How isolation drove the creation of Australia’s Rural Women’s Day

Living and working in a rural area is a rich and rewarding experience in so many ways, but it can also be isolating. When Jackie Elliot moved to Byaduk in Victoria’s Southern Grampians, finding her people was difficult.

However, she went on to do more than simply make personal connections – founding the Australian brand of “Rural Women’s Day”.

The event is celebrated during the month of October with local gatherings highlighting the United Nations International Day of Rural Women on October 15. A lot has happened since the inaugural gathering in 2019 and Jackie’s vision has grown into an Australia-wide event.

Rural Women’s Day events are connecting thousands of women across Australia. Photo: Georgina Morrison.

The drive to create the event happened as a result of her own experience, when her parents moved to Byaduk in 2011. At the age of 18, Jackie wanted to make new connections but found it very difficult.

Her now husband was the ‘farmer next door’ but beyond that, meeting people was hard. “It was really difficult moving properties. The property that we sold as a fifth generation was through a family partnership dissolving. So, it wasn’t by choice. It was somewhat of a forced move for my family.

Finding your people

“Trying to fit in to a new community, navigating a new career, making decisions as an adult was hard,” Jackie shares.

========================================

**PROBLEM 1**
From the article on Rural Women's Day, list each thing Jackie says was hard in her quote under the "Finding your people" heading.
**PROBLEM 2**
Continue the article on Rural Women's Day from its last sentence.

========================================

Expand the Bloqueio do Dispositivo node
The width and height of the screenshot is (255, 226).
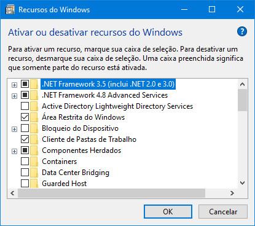point(14,129)
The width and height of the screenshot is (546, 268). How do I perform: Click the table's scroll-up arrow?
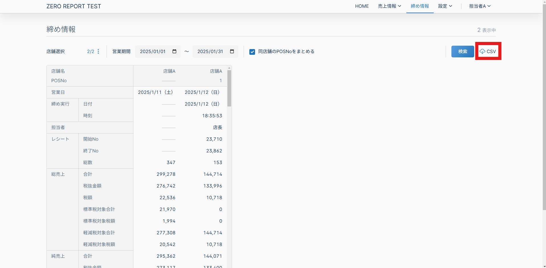pos(229,68)
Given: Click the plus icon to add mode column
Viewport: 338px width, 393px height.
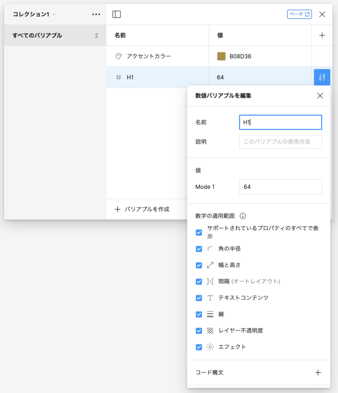Looking at the screenshot, I should tap(322, 35).
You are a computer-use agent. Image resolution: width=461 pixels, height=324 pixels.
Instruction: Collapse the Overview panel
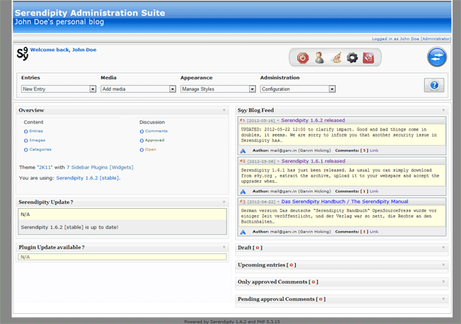pyautogui.click(x=224, y=111)
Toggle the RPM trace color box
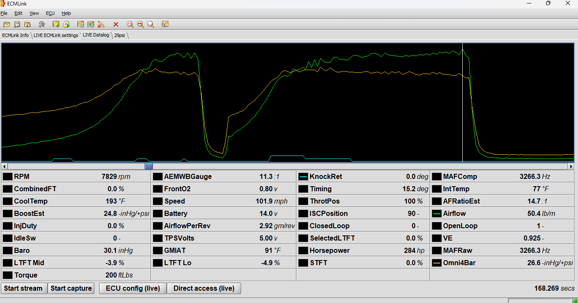Image resolution: width=578 pixels, height=303 pixels. coord(8,176)
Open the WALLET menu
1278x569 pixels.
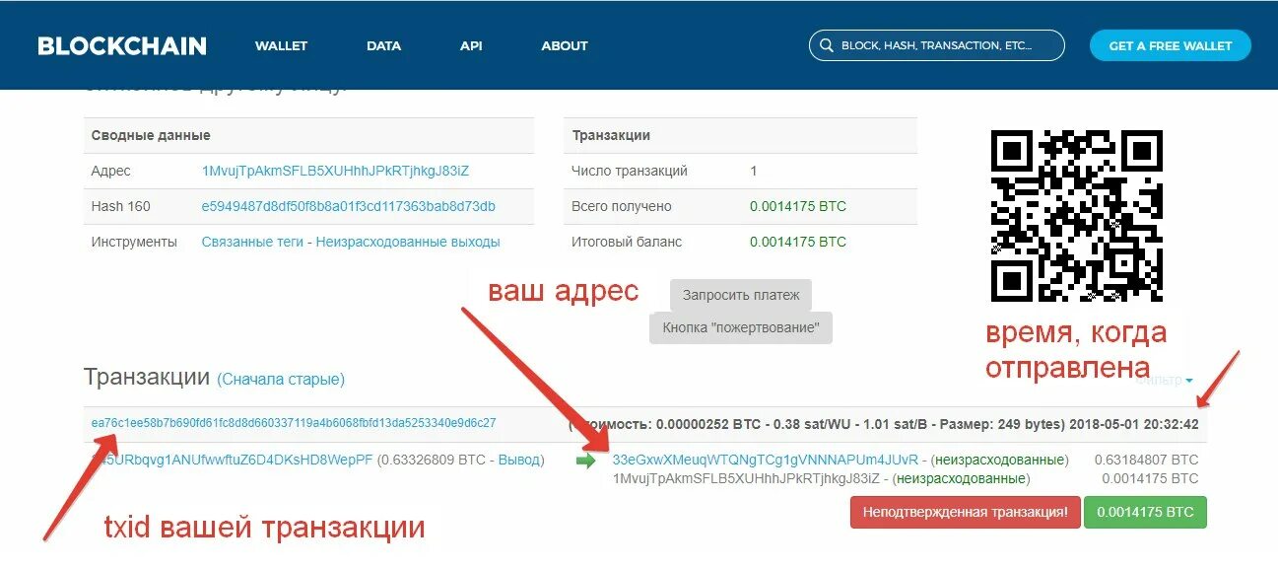281,45
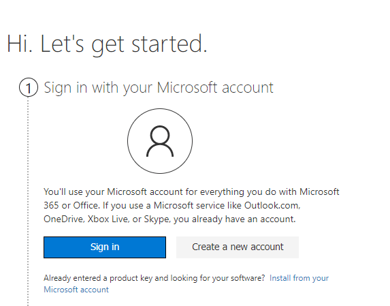
Task: Select Create a new account button
Action: click(238, 247)
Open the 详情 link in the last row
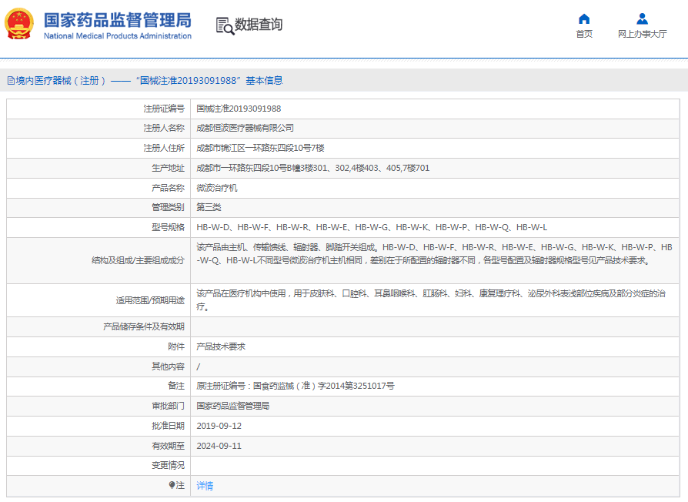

========================================

**EXERCISE RESPONSE 1**
- Trying to fit in to a new community
- Navigating a new career
- Making decisions as an adult

**EXERCISE RESPONSE 2**
I could have packed my bags and run away and put things behind me. But I stuck it out and I’m so glad I did.

Jackie remembers that period being really tough on her mental health. At an age where she wasn’t at school, didn’t play sports and hadn’t had children, there weren’t many opportunities to fit in to any community group.

Jackie isn’t one to run away when things get hard.

Jackie decided to do something about it, setting up the first Rural Women’s Day four years ago. “I thought we’d get 40 to 60 people together at a social gathering. I’d never planned an event before! I gave myself 12 months to execute it, promoting it on social media, and it kept snowballing. I sold out with 170 attendees.”

It made me realise this is what other people need. I wasn’t just creating an event for what I needed

What was originally set up as a one-off event has become an annual tradition.

Guest speaker Steph Trethewey from Motherland with Jackie. Photo: Georgina Morrison.

Unfortunately, Covid made the subsequent years challenging. Given that, 2023 is the biggest yet. Women around the country have put up their hands to host bespoke events suited to their own communities. “It’s not someone from outside that community coming in to run an event with what they think works. This is someone within the community.”

Going national

This year, 10 locations across Australia will be celebrating across five states during all of October. Between Jackie and her mum, they plan to attend almost every single one in person.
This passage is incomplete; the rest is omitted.